Written exercise
Extract every line of text in the rows below, copying each one word for word and leaving out the pictures.

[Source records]
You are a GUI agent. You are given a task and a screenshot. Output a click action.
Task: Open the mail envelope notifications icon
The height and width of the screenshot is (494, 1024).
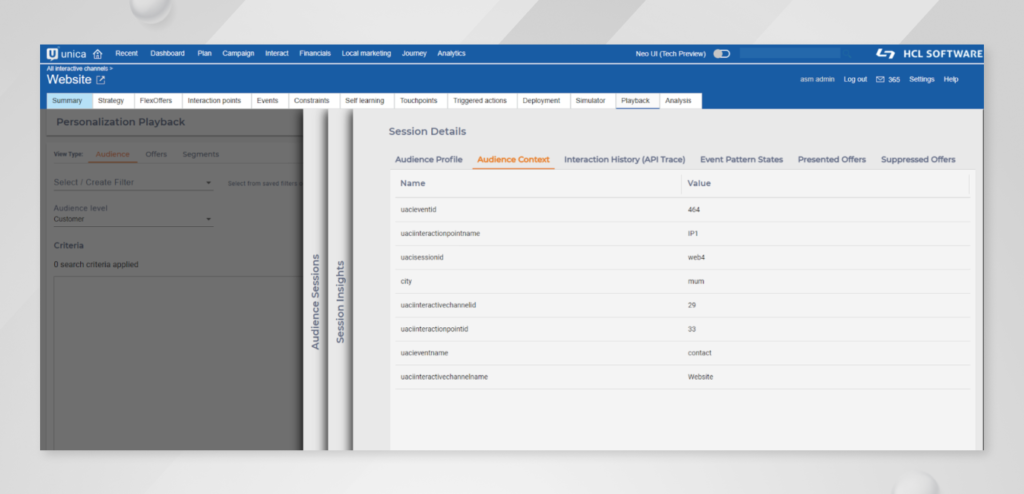coord(880,79)
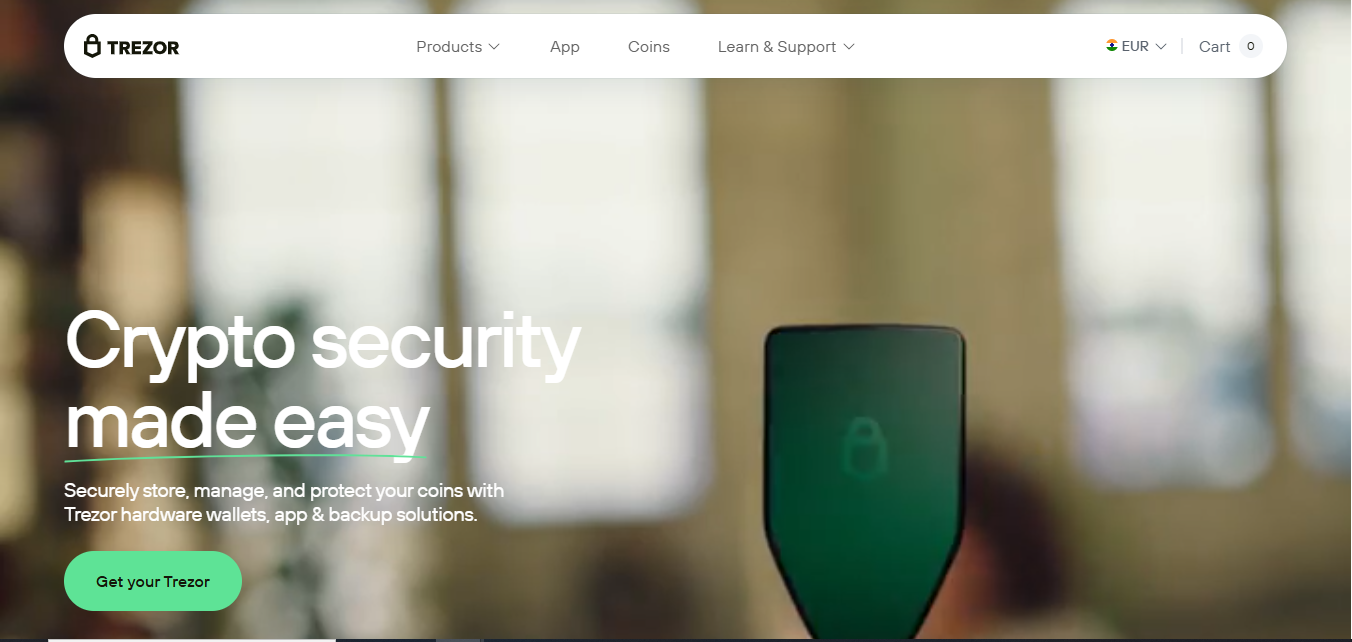Screen dimensions: 1352x642
Task: Open the Coins page
Action: coord(649,47)
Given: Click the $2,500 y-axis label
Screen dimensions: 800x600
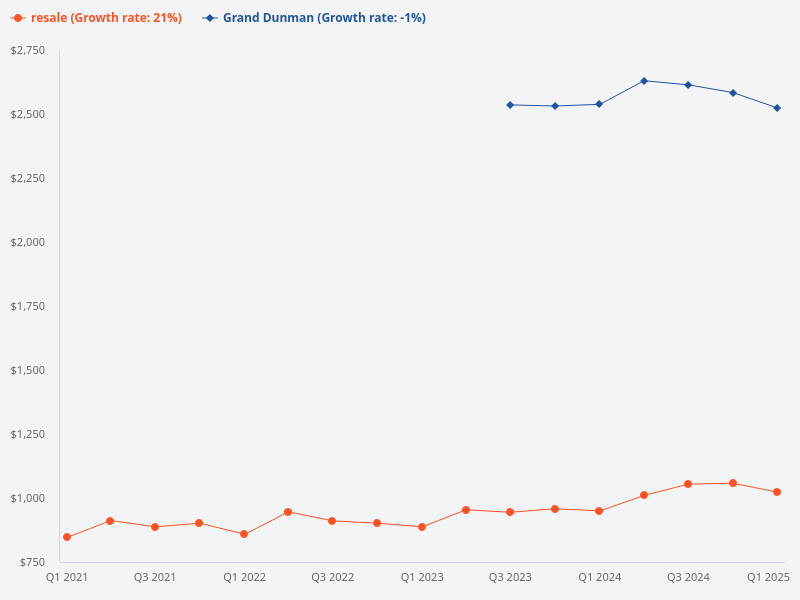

Response to the task
You are a GUI agent. You are given a task and a screenshot. Output a click action.
Task: Open the mail envelope notifications icon
The height and width of the screenshot is (494, 1024).
coord(880,79)
Screen dimensions: 1352x642
Task: Open the Coins page
Action: coord(649,47)
Given: Click the $2,500 y-axis label
Screen dimensions: 800x600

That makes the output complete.